非特异染色的控制

免疫组织化学染色过程中出现的不属于特异性抗原抗体反应的染色统称非特异性染色。造成非特异性染色的原因主要有:组织自发荧光、内源性过氧化物酶或碱性磷酸酶、内源性生物素、胶原和结缔组织等所带电荷吸附抗体或试剂质量差,如抗体不纯、标记的酶或荧光不纯或过量等。因此,染色过程中要针对这些因素采用相应方法减弱或消除非特异性染色,提高染色特异性。

(一)内源性过氧化物酶控制

红细胞、中性粒细胞、单核细胞、嗜酸性粒细胞和组织内含有丰富的内源性过氧化物酶。应用过氧化物酶染色体系时,需要用3%过氧化氢水溶液或0.3%~0.5%过氧化氢-甲醇液处理15~30min,以阻断内源性过氧化物酶造成的非特异性染色。由于该反应能导致待测抗原变性,减弱特异性染色,故可放在第一抗体反应后,以减少抗原破坏对染色的影响。

(二)内源性碱性磷酸酶的控制

肝、胎盘、小肠绒毛、骨基质、肾小管上皮等组织均有活性很高的内源性碱性磷酸酶。应用碱性磷酸酶反应体系时,常在一抗反应前用左旋咪唑(1mol/L)处理30min,去除内源性碱性磷酸酶活性。效果不理想时,可加0.005mol/L酒石酸。

(三)内源性生物素的控制

正常组织细胞,尤其是肝、脾、肾、脑、皮肤等含有较丰富的生物素。应用生物素-卵白素系统时,需要先将组织切片浸于卵白素(0.5μg/ml)中15min,缓冲液洗净后,移浸于饱和生物素溶液15min,再用缓冲液洗去多余的生物素饱和液,以消除内源性生物素活性,也可用阻断试剂盒(按说明书操作)。

(四)带电荷组织对抗体非特异性吸附的控制

胶原和结缔组织、变性和(或)坏死的细胞、嗜酸性粒细胞等组织或细胞带有正电荷,易与抗体发生静电吸引,引起非特异性染色。为防止这种现象,应在滴加一抗前滴加与二抗来源相同动物的灭活非免疫血清或与一抗来源不同动物的非免疫血清,浓度为1∶5~1∶20。
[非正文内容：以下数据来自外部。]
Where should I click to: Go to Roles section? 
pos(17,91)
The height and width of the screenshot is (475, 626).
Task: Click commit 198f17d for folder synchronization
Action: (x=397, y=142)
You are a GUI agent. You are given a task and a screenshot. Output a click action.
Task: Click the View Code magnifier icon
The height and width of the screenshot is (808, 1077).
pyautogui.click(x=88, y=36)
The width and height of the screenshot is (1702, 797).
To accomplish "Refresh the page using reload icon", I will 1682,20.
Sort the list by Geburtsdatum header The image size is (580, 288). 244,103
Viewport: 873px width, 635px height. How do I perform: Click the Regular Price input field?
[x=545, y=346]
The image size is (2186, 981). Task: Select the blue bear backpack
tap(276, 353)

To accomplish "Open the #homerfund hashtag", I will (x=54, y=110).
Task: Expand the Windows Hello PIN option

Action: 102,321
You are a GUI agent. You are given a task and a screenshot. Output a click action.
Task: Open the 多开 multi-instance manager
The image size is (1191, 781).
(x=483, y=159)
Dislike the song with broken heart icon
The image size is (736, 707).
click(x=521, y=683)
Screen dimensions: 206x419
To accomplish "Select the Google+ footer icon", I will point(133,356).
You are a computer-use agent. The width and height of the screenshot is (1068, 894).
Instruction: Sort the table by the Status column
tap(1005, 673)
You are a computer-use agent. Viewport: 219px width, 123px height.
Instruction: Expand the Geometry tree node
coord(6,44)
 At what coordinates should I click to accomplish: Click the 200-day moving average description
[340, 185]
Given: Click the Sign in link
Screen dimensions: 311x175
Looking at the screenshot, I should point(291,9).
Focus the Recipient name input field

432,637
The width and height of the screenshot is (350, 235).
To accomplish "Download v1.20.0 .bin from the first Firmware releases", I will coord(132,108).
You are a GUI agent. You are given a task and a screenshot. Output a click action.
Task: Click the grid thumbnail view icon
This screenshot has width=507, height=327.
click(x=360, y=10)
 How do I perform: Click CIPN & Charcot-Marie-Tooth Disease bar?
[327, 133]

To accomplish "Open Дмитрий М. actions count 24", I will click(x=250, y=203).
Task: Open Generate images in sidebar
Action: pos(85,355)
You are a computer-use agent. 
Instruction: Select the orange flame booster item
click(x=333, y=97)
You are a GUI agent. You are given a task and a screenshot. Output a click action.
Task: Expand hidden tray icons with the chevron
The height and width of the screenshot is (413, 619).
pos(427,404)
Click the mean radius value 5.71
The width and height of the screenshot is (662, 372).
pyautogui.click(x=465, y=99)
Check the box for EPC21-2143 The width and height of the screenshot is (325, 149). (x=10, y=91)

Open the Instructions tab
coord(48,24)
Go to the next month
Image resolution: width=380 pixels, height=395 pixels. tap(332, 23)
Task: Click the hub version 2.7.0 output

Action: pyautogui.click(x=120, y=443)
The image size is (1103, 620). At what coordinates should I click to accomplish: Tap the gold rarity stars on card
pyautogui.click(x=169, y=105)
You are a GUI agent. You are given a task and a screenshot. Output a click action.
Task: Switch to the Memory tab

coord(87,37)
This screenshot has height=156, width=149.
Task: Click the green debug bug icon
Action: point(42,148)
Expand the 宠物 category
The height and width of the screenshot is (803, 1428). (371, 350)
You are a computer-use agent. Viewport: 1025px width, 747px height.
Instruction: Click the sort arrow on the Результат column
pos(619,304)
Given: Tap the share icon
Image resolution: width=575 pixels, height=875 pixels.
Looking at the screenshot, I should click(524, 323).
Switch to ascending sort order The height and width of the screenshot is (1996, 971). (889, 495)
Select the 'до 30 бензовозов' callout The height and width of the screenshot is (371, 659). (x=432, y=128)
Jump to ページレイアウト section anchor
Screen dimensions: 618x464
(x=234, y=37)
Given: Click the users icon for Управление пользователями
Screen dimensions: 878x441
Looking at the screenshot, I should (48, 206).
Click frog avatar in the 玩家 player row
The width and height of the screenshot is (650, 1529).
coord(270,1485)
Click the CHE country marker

必要时可加2%~5%牛血清白蛋白,室温作用10~30min。

(五)试剂问题

抗体是决定免疫组化染色特异性的关键。因此,在抗体选择、保存和使用过程中都应避免可能会造成非特异性染色的因素。因多克隆抗体易产生背景着色,稀释抗体时可用含1%非免疫血清、p H为7.2~7.6的PBS液。